Paul Peter Tak has done it all: From a professorship in his native Netherlands to the head of immunoInflammation R&D at GlaxoSmithKline, from leading small biotechs to more recently joining the venture world as a Flagship partner, he’s often found himself in roles he wouldn’t have imagined himself.
His latest appointment as CEO of oncolytic virus company Candel Therapeutics is one of them.
The pandemic might have accelerated the move, he admitted. Having commuted between the two Cambridges across the Atlantic to during the last couple years, Tak gave up his apartment in Massachusetts back in March and started tuning in remotely to meetings at Kintai Therapeutics, the Flagship startup where he was chief executive. Then he was asked to hop on Zoom to talk about Candel — a biotech he’s never heard of but works in oncolytic viruses, an instantly recognizable modality.
“There’s a lot of excitement in the field and I think it’s one of the next big things in medicine,” he said.

Several months of due diligence later, he was hooked.
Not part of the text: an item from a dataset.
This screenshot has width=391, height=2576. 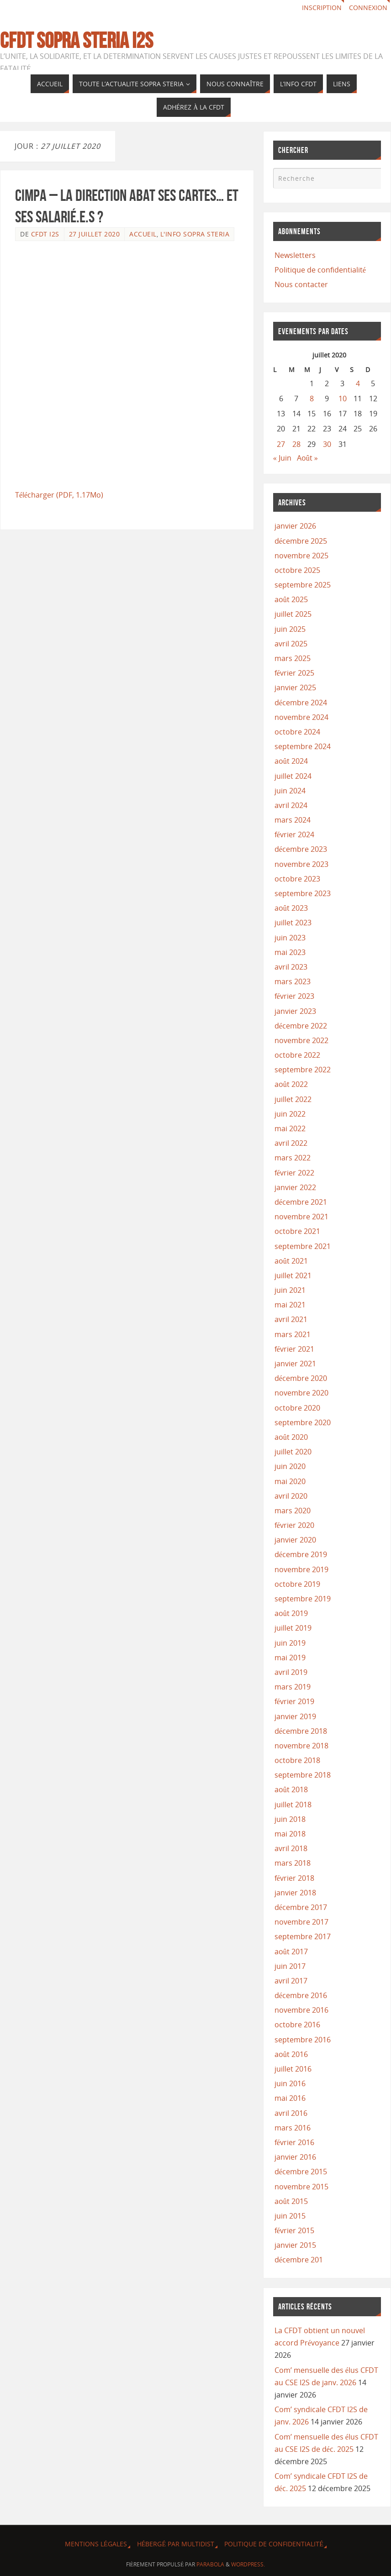 I want to click on août 2020, so click(x=291, y=1437).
Previously known as Advantagene, the company was founded by Estuardo Aguilar-Cordova in 2002 based on years of research in the gene therapy space. Leveraging a non-replicating adenovirus as a shell, he can deliver an enzyme that converts a companion small molecule prodrug into a cancer killing metabolite.
With $65 million in venture funding so far, the platform spawned four clinical programs in prostate cancer, glioblastoma, non-small cell lung cancer and pancreatic cancer, now in mid-to-late-stage trials.
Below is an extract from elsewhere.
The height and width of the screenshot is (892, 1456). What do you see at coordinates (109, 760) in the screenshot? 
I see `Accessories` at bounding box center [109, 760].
“I don’t know many companies that are already Phase II and Phase III but in immunotherapy in cancer that has dosed more than 700 patients that basically come more or less out of stealth mode,” he said.
While the first generation of oncolytic viruses failed to live up to expectations — even Amgen’s approved T-Vec posted modest sales — Tak believes a smarter way of going about development and appropriate combinations will result in better data and adoption.
Intratumoral administration, he posits, might have been a big hurdle, and it matters who’s administering the treatment. Instead of medical oncologists, who may not be used to injecting tumors, Candel is going after indications where the oncolytic virus would be delivered by surgeons. In the case of prostate cancer, it’d be urologists who are familiar with biopsies and similar procedures.
Candel is also collaborating with Bristol Myers Sqiubb to test its oncolytic viruses in combination with Opdivo.
The first Phase III trial in prostate cancer is underway, and he plans to start another for glioblastoma in 2021.
Aguilar-Cordova will now step into the CSO post, working with a new C-suite that Tak has recruited since starting in September. Nathan Caffo is jumping from ALX Oncology to become the chief business officer; Frequency alum John Canepa will be chief financial officer; while Susan Stewart is taking up the new role of chief regulatory officer.
Interestingly enough, the role with Candel will eventually bring Tak to Needham, MA, where the company is headquartered and plotting a manufacturing site. He is also in the process of setting up a new discovery platform built on a herpes simplex viral vector.
“We can do this again and again,” he said.